WHAT TO PRODUCE:
Among the records below, find the lines that contain "section" and copy each of them.

==== INFORMATION SUPPLIED ====

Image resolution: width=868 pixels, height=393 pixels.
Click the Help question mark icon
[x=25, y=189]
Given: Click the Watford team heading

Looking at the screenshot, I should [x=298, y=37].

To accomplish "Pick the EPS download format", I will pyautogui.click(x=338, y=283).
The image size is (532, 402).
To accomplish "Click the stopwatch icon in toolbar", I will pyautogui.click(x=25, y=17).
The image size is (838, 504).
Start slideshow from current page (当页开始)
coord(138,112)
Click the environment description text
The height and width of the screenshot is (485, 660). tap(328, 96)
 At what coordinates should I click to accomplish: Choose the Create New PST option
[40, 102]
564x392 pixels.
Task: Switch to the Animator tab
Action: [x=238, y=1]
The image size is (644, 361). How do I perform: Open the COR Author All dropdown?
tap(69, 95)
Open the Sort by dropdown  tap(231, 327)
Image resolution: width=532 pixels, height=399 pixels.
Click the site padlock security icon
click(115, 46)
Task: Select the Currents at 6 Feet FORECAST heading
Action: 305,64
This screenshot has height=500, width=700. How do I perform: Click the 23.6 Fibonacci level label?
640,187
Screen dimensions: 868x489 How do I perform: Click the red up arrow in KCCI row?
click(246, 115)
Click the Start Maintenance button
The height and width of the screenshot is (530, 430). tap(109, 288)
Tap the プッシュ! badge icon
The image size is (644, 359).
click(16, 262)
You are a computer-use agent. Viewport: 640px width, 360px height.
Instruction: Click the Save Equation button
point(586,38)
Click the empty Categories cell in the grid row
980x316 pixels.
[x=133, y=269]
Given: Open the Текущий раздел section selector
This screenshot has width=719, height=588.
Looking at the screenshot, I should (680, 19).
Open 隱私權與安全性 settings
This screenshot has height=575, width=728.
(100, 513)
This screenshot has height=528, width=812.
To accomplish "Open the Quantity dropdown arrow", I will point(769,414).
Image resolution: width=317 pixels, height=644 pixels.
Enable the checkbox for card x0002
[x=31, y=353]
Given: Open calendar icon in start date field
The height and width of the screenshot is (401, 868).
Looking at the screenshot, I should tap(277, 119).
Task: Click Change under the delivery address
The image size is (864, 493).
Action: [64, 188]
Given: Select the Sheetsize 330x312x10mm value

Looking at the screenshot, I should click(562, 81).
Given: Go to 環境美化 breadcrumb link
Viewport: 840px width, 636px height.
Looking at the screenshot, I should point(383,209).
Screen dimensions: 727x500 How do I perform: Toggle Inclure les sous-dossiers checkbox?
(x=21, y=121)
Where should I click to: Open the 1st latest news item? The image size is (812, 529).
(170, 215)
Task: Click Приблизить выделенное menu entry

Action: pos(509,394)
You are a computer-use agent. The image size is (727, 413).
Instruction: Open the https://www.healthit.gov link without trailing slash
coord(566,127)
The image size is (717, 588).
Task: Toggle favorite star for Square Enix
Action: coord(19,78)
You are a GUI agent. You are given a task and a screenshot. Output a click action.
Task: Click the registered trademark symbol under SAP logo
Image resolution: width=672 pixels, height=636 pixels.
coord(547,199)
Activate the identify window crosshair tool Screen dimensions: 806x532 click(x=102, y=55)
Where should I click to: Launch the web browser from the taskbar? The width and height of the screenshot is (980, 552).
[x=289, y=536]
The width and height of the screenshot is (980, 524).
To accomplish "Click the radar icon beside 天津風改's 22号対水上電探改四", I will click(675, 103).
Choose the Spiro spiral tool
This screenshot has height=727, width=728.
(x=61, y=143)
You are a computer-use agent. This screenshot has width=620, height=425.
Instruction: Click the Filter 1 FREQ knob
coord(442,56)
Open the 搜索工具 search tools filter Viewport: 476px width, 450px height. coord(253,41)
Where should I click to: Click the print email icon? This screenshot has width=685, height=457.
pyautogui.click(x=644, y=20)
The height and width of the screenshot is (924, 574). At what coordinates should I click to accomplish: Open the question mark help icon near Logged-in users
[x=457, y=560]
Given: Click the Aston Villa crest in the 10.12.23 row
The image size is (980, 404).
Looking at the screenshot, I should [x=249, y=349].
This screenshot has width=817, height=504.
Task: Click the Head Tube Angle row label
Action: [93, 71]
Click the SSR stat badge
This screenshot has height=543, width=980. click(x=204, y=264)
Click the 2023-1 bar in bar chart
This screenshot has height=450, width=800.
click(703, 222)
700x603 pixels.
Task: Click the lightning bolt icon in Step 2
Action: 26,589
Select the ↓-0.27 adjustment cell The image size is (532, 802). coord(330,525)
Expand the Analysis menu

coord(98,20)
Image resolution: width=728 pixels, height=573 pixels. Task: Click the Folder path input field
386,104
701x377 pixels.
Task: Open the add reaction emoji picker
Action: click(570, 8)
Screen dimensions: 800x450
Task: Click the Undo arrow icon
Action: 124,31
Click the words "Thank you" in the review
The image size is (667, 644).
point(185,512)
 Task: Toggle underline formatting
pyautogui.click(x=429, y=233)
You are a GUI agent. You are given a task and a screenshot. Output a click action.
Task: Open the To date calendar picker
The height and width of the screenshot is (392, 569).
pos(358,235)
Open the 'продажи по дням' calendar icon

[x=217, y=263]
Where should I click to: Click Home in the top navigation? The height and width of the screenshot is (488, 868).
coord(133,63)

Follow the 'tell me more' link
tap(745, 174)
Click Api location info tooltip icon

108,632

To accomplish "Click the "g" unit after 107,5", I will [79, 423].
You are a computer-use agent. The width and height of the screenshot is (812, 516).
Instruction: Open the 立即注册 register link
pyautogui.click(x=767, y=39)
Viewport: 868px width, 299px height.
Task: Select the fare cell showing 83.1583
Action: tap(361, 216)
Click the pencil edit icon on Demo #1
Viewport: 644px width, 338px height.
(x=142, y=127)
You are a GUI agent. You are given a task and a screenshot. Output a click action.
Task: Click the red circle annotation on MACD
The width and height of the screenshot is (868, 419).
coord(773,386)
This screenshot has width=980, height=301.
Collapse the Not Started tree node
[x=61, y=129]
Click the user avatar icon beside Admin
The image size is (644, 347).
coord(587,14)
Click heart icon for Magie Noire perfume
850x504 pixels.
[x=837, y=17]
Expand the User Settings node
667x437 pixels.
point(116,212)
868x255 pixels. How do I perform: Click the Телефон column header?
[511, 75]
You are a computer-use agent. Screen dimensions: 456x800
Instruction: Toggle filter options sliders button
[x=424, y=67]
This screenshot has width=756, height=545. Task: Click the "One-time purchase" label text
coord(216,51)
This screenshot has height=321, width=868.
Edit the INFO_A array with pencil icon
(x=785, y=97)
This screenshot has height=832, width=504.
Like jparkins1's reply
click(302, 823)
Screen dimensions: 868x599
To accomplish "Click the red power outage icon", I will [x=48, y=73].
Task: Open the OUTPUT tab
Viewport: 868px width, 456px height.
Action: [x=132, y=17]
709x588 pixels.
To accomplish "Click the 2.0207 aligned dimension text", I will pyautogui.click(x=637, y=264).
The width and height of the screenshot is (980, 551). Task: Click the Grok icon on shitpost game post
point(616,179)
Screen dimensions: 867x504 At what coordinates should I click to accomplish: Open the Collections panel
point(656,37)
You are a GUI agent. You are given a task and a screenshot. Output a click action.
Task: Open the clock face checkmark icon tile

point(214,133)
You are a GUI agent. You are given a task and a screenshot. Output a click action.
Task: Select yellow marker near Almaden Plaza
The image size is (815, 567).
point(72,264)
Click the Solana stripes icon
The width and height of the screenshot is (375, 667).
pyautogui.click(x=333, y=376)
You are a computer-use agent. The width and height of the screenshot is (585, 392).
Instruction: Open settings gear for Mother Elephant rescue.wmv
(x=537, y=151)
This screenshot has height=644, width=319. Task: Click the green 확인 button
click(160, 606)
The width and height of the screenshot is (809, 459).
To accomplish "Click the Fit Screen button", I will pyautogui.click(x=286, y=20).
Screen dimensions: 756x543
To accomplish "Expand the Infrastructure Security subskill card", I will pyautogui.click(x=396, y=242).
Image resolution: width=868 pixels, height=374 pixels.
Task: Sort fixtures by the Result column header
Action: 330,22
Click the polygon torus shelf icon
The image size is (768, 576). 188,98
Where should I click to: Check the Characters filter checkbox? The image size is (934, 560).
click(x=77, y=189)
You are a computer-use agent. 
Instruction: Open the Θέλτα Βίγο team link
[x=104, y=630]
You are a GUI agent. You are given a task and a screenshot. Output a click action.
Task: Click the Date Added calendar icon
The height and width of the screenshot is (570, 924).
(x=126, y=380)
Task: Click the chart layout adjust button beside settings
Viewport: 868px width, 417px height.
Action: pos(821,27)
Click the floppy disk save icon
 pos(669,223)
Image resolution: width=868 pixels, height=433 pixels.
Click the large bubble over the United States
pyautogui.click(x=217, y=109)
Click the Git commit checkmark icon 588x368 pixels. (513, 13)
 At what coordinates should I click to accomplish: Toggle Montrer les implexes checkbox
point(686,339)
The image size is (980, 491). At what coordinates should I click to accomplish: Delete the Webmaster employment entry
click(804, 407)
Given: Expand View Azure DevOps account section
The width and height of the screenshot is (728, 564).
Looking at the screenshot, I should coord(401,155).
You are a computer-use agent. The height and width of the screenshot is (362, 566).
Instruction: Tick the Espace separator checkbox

====

REPLY TO THE EXERCISE:
Given: Open the Текущий раздел section selector
Given: Expand View Azure DevOps account section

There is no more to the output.